**INSTRUCTIONS**
• a. In the passage on student counselling at Anglia Ruskin University, how many students accessed counselling services during the 2016-17 academic year?
• b. Translate this sentence from the passage on student counselling at Anglia Ruskin University into Spanish: "Going back to 2010-11, 544 students requested counselling – the rise since then is enormous."
• c. From the passage on student counselling at Anglia Ruskin University, quote the text from "Statistics concerning the" to "of Information request.".

Statistics concerning the mental health of students at Anglia Ruskin University have been released – with the results revealing that almost 1,400 students sought counselling in the last academic year. With around 21,000 students enrolled at Anglia Ruskin, this equates to around 6% of all students accessing the counselling. As will be discussed further, demand for counselling services at Anglia Ruskin has risen enormously in recent years. The statistics discussed in this article come courtesy of a Freedom of Information request.
In total, 1,368 students at the University accessed counselling services during the 2016-17 academic year. This was a record high for the University, and signalled a staggering 151% increase in counselling requests since the 2010/11 academic year. There was a strong leap between the 2015-16 and 2016-17 academic year’s, with the before-mentioned 1,368 rising from 1,291. Going back to 2010-11, 544 students requested counselling – the rise since then is enormous. These results are very concerning.

**THE DATA**
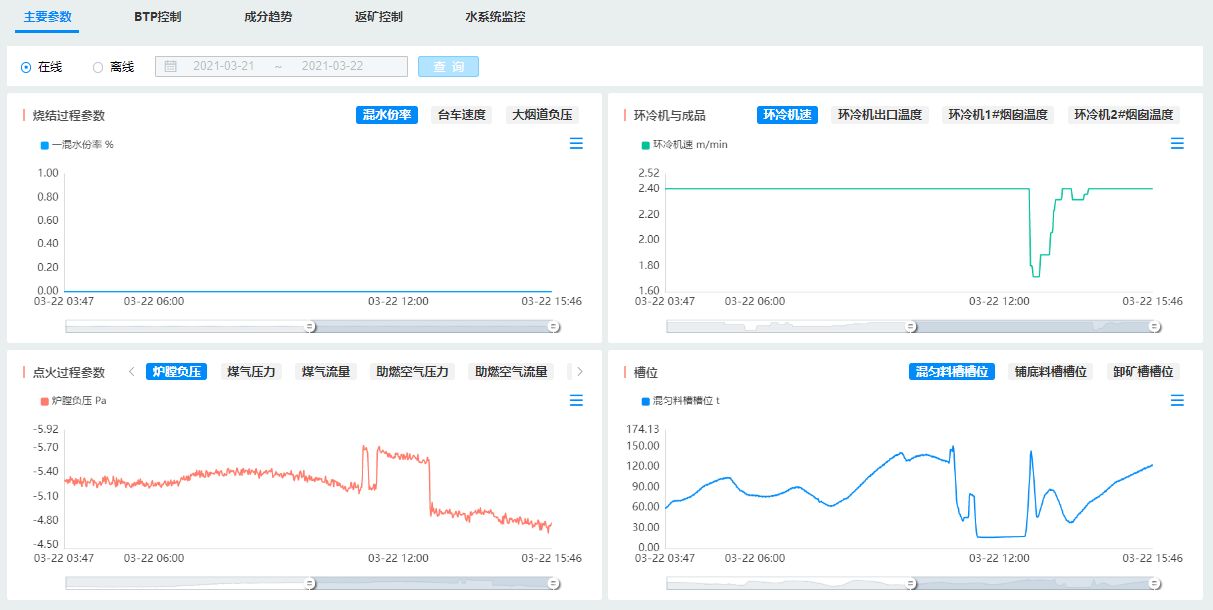Show the 台车速度 series button
The width and height of the screenshot is (1213, 610).
pyautogui.click(x=461, y=115)
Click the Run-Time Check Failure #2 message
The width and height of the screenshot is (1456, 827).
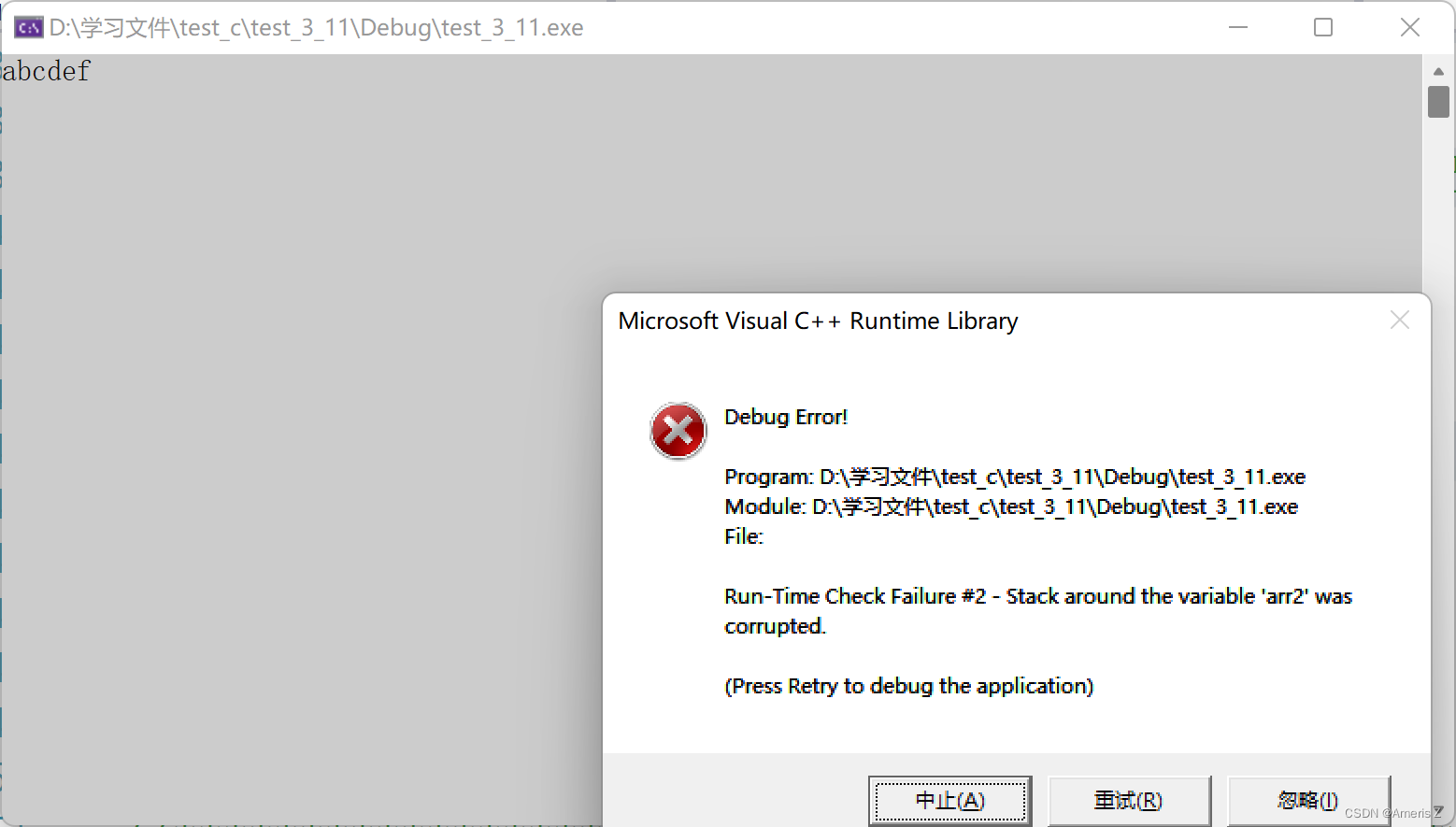(1038, 611)
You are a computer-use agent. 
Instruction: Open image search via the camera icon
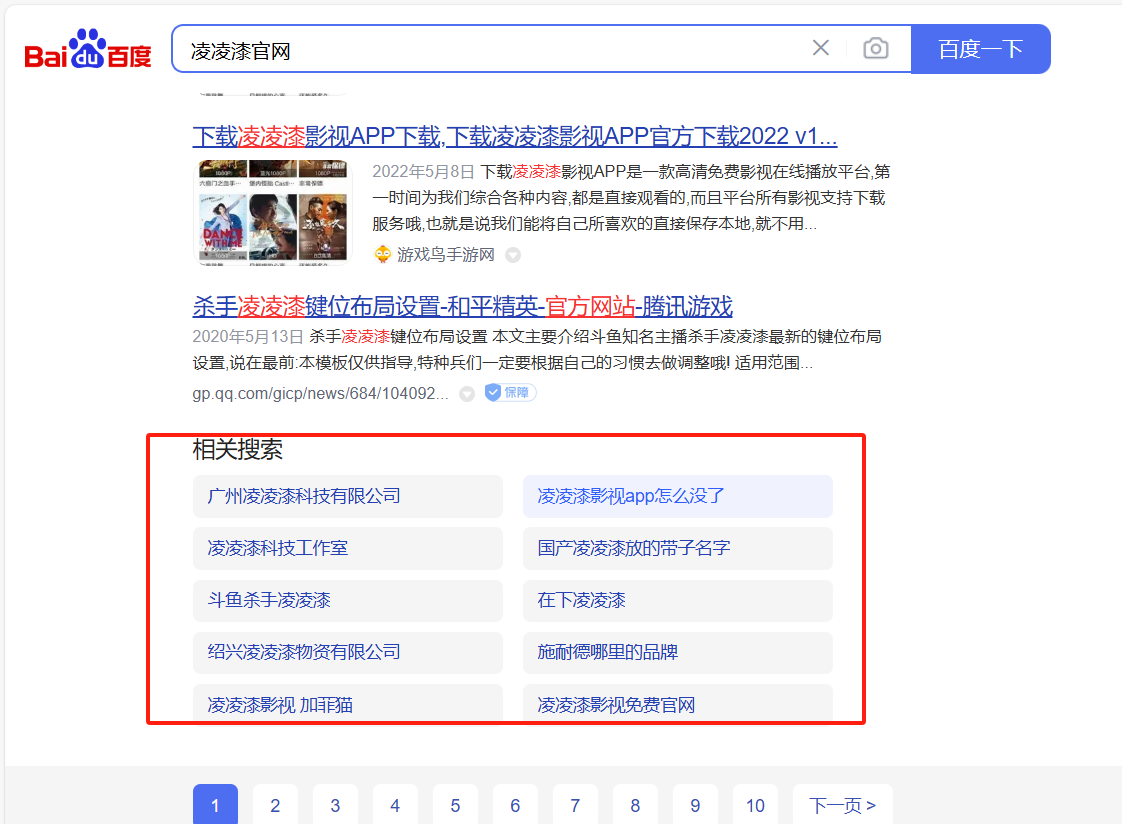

**TASK-BY-TASK SOLUTIONS**
• a. 1,368 students

• b. Si nos remontamos a 2010-11, 544 estudiantes solicitaron asesoramiento psicológico; el aumento desde entonces es enorme.

• c.
Statistics concerning the mental health of students at Anglia Ruskin University have been released – with the results revealing that almost 1,400 students sought counselling in the last academic year. With around 21,000 students enrolled at Anglia Ruskin, this equates to around 6% of all students accessing the counselling. As will be discussed further, demand for counselling services at Anglia Ruskin has risen enormously in recent years. The statistics discussed in this article come courtesy of a Freedom of Information request.